> [TASK DIRECTIONS]: What is needed is the exact text of each line in the listing below from the one with "Viewport: 1456px width, 819px height." up to and including the one with "Click the Iris VAO SED logo", and no pictures.

> [DATA SECTION]:
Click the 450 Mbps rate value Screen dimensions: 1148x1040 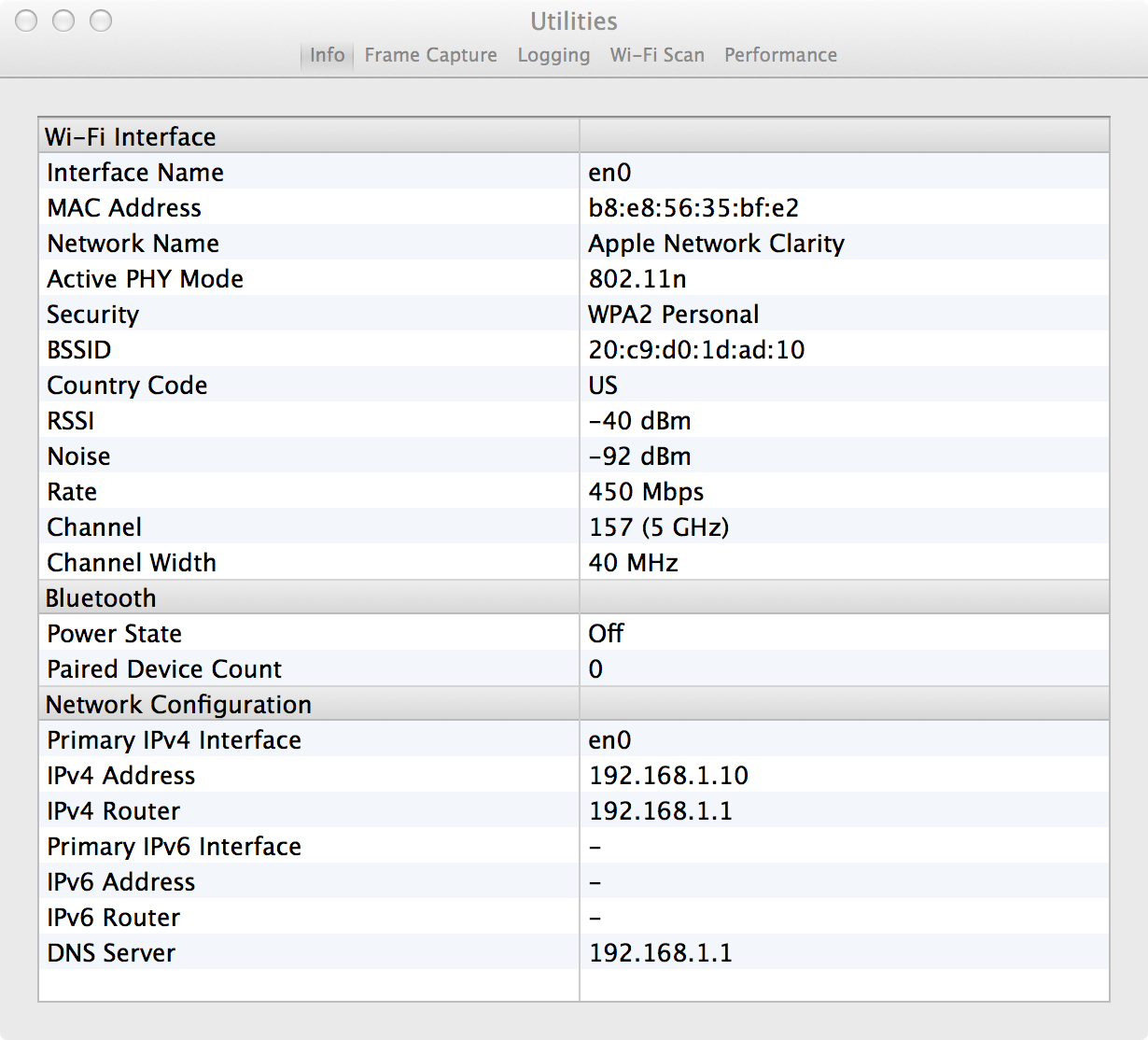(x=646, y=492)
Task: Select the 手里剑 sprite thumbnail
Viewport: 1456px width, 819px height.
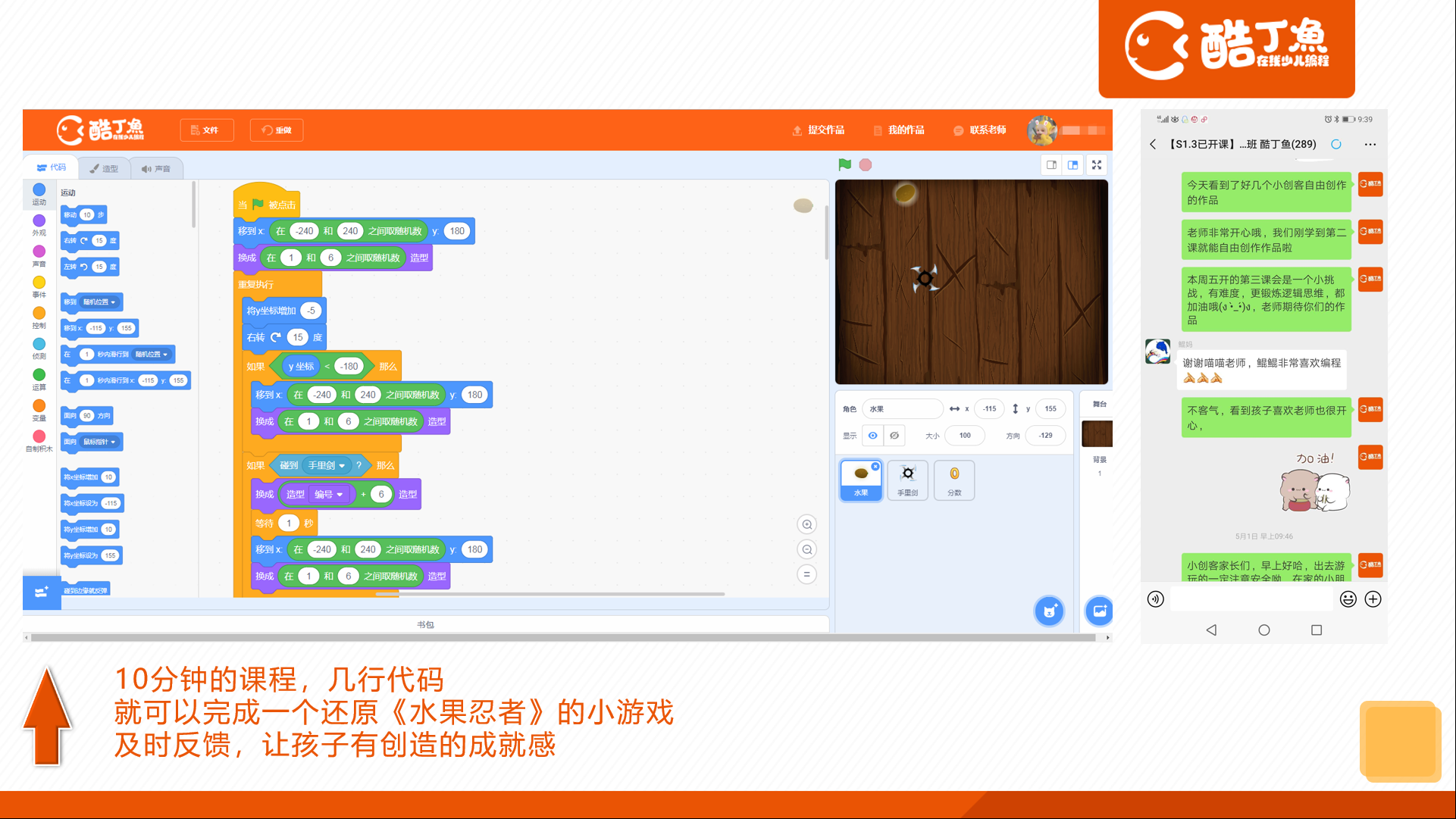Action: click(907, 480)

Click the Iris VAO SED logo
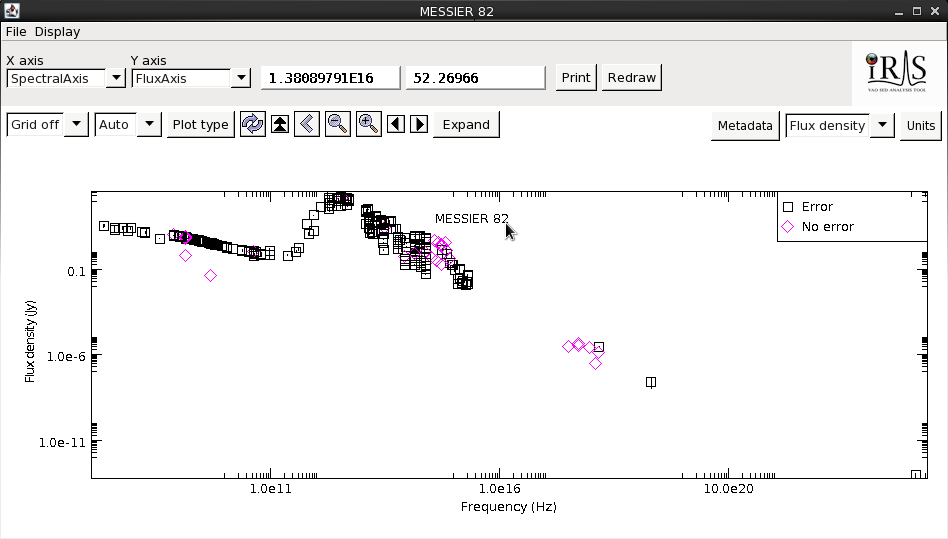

==

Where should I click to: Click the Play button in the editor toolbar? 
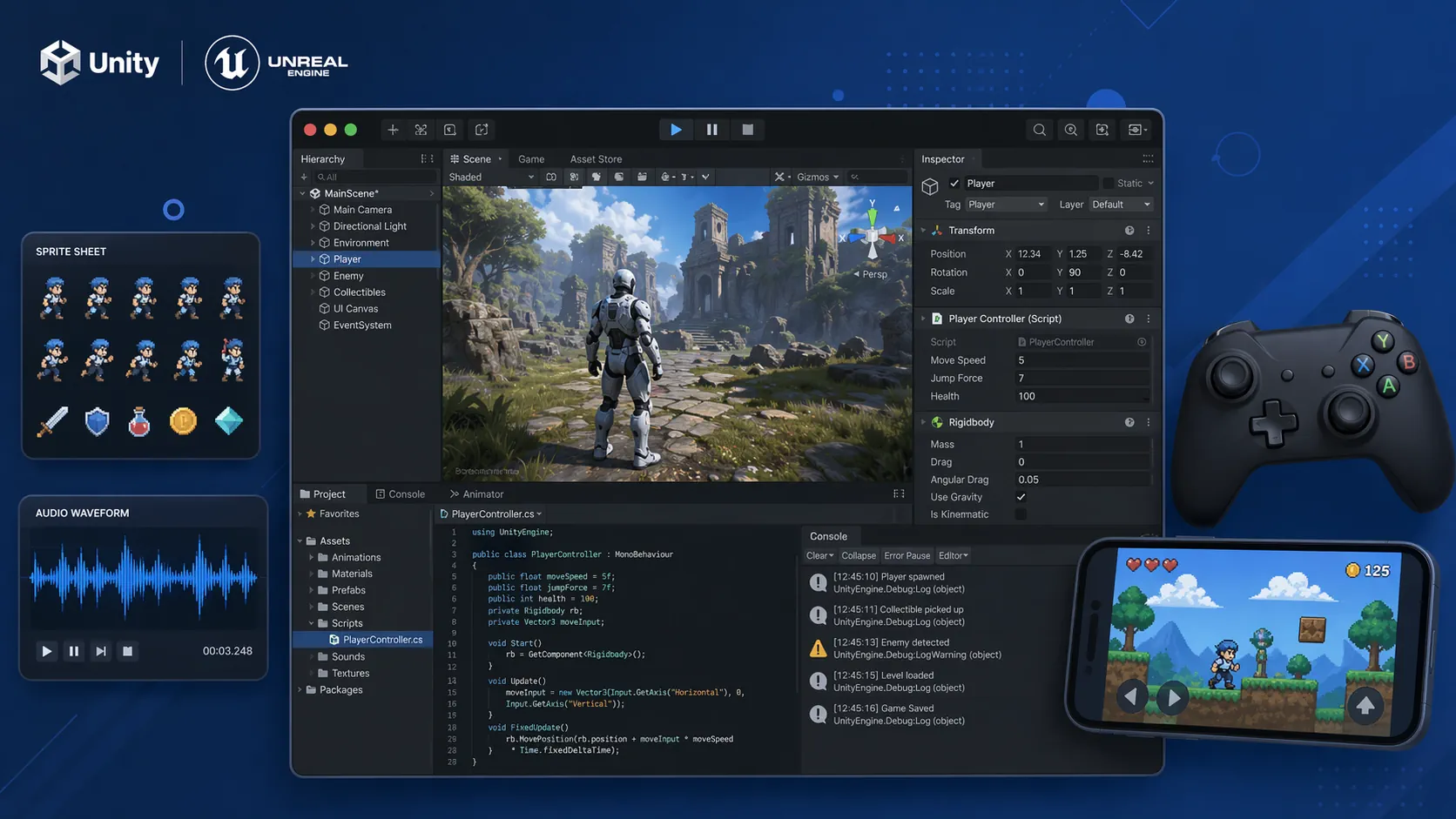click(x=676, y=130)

--

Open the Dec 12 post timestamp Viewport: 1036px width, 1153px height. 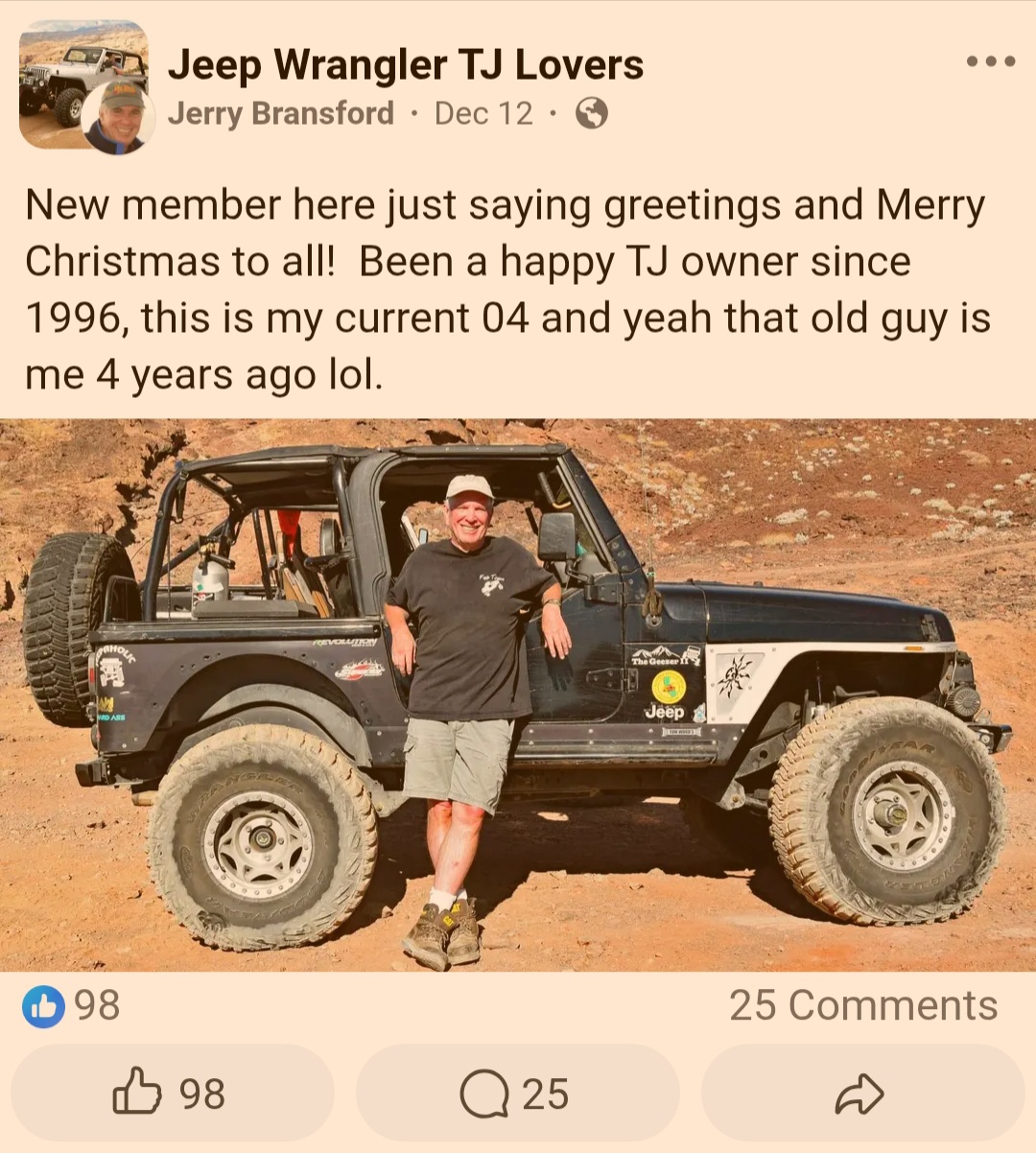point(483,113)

> [RESULT FOR THIS EXERCISE]:
Viewport: 1456px width, 819px height.
Action: click(907, 480)

Click the Iris VAO SED logo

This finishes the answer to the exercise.